Simply Statistics A statistics blog by Rafa Irizarry, Roger Peng, and Jeff Leek

Repost: A deterministic statistical machine

Editor’s note: This is a repost of our previous post about deterministic statistical machines. It is inspired by the recent announcement that the Automatic Statistician received funding from Google. In 2012 we also applied to Google for a small research award to study this same problem, but didn’t get it. In the interest of extreme openness like Titus Brown or Ethan White, here is our application we submitted to Google. I showed this to a friend who told me the reason we didn’t get it is because our proposal was missing two words: “artificial”, “intelligence”. 

As Roger pointed out the most recent batch of Y Combinator startups included a bunch of data-focused companies.
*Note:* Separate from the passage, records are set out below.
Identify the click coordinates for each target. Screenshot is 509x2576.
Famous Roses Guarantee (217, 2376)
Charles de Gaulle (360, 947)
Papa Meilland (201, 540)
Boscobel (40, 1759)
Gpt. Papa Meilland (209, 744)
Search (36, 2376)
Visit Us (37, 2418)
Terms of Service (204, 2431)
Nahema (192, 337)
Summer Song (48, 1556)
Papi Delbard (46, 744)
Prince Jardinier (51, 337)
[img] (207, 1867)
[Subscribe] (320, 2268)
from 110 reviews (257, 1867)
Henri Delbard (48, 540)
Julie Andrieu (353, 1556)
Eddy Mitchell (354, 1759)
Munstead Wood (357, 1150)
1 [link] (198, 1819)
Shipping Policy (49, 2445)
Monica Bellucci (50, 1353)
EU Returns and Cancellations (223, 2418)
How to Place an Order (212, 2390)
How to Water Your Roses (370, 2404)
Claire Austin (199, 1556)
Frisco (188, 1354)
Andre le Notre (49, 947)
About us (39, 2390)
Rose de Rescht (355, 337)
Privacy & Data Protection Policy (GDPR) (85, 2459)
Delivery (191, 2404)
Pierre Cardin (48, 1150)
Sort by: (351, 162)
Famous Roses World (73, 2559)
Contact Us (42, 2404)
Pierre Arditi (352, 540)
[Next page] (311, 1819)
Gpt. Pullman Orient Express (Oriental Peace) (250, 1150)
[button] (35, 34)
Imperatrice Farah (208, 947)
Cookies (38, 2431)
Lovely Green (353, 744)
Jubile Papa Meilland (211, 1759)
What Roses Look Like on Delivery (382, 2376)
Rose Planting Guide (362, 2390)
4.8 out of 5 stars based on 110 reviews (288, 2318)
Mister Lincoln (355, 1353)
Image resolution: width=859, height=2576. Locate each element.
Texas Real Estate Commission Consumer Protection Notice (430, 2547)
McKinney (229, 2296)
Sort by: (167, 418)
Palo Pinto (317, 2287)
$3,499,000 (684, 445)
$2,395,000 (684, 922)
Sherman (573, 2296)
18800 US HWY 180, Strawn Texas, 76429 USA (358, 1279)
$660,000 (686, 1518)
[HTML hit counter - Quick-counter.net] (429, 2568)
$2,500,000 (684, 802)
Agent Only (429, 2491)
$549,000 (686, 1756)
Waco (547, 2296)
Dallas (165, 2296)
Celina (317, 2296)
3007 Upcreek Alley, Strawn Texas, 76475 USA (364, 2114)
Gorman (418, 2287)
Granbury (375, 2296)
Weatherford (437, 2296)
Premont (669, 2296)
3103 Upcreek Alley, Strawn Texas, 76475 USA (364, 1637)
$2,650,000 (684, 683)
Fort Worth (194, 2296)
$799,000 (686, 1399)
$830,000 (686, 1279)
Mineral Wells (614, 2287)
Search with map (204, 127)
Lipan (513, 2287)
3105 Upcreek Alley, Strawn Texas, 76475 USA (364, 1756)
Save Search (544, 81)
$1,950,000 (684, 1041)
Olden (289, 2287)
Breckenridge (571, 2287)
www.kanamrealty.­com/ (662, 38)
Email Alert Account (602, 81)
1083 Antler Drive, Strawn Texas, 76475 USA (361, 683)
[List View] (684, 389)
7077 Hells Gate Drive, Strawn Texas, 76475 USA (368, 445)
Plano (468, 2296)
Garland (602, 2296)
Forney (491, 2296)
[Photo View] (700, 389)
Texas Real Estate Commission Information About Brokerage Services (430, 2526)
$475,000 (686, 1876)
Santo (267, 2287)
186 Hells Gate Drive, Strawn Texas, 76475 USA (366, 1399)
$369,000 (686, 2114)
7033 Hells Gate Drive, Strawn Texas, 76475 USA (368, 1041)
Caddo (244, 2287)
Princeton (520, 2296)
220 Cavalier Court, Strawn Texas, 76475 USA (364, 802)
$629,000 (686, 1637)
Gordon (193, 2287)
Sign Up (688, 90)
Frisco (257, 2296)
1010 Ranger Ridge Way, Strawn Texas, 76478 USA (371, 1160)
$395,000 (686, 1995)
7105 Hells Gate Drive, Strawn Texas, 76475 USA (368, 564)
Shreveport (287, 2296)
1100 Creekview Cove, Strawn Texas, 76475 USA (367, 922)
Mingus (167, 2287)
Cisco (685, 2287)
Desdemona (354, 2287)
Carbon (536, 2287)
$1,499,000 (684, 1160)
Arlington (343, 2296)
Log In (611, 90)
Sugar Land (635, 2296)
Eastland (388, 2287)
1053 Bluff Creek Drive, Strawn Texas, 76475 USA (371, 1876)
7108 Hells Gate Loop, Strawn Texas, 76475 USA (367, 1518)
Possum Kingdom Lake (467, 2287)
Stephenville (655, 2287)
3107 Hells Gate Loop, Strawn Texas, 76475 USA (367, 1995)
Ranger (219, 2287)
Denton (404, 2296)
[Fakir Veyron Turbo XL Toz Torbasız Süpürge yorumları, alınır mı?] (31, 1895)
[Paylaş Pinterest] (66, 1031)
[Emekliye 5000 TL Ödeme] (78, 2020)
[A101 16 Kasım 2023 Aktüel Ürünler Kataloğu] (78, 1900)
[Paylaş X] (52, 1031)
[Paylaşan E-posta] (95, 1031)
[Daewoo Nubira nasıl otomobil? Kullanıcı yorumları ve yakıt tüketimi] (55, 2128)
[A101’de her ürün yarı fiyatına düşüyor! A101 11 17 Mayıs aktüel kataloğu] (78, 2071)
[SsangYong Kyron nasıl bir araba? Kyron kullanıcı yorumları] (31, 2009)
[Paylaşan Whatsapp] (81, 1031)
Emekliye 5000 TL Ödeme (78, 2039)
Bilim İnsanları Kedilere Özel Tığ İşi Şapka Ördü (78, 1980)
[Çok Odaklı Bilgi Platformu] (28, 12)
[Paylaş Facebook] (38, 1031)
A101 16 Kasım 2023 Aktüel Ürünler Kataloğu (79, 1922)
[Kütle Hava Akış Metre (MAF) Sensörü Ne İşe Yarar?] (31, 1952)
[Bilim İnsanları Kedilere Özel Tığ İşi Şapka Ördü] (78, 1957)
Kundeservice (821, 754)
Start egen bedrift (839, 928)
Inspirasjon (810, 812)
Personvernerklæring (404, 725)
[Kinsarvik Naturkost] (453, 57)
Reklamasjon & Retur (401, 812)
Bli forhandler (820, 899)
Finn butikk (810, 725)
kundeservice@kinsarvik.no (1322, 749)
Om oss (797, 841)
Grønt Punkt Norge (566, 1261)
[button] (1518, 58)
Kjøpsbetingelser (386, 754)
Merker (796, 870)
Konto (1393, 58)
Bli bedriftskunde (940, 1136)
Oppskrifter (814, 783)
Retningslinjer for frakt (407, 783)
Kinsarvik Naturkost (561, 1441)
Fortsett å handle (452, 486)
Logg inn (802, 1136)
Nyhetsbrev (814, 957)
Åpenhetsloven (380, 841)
One of these companies, StatWing, is a web-based tool for data analysis that looks like an improvement on SPSS with more plain text, more visualization, and a lot of the technical statistical details “under the hood”. I first read about StatWing on TechCrunch, where the title, “How Statwing Makes It Easier To Ask Questions About Data So You Don’t Have To Hire a Statistical Wizard”.

StatWing looks super user-friendly and the idea of democratizing statistical analysis so more people can access these ideas is something that appeals to me. But, as one of the aforementioned statistical wizards, this had me freaked out for a minute. Once I looked at the software though, I realized it suffers from the same problem that most “user-friendly” statistical software suffers from. It makes it really easy to screw up a data analysis. It will tell you when something is significant and if you don’t like that it isn’t, you can keep slicing and dicing the data until it is. The key issue behind getting insight from data is knowing when you are fooling yourself with confounders, or small effect sizes, or overfitting. StatWing looks like an improvement on the UI experience of data analysis, but it won’t prevent false positives that plague science and cost business big $$.

So I started thinking about what kind of software would prevent these sort of problems while still being accessible to a big audience. My idea is a “deterministic statistical machine”. Here is how it works, you input a data set and then specify the question you are asking (is variable Y related to variable X? can i predict Z from W?) then, depending on your question, it uses a deterministic set of methods to analyze the data. Say regression for inference, linear discriminant analysis for prediction, etc. But the method is fixed and deterministic for each question. It also performs a pre-specified set of checks for outliers, confounders, missing data, maybe even data fudging. It generates a report with a markdown tool and then immediately publishes the result to figshare.

The advantage is that people can get their data-related questions answered using a standard tool. It does a lot of the “heavy lifting” in checking for potential problems and produces nice reports. But it is a deterministic algorithm for analysis so overfitting, fudging the analysis, etc. are harder. By publishing all reports to figshare, it makes it even harder to fudge the data. If you fiddle with the data to try to get a result you want, there will be a “multiple testing paper trail” following you around.

The DSM should be a web service that is easy to use. Anybody want to build it? Any suggestions for how to do it better?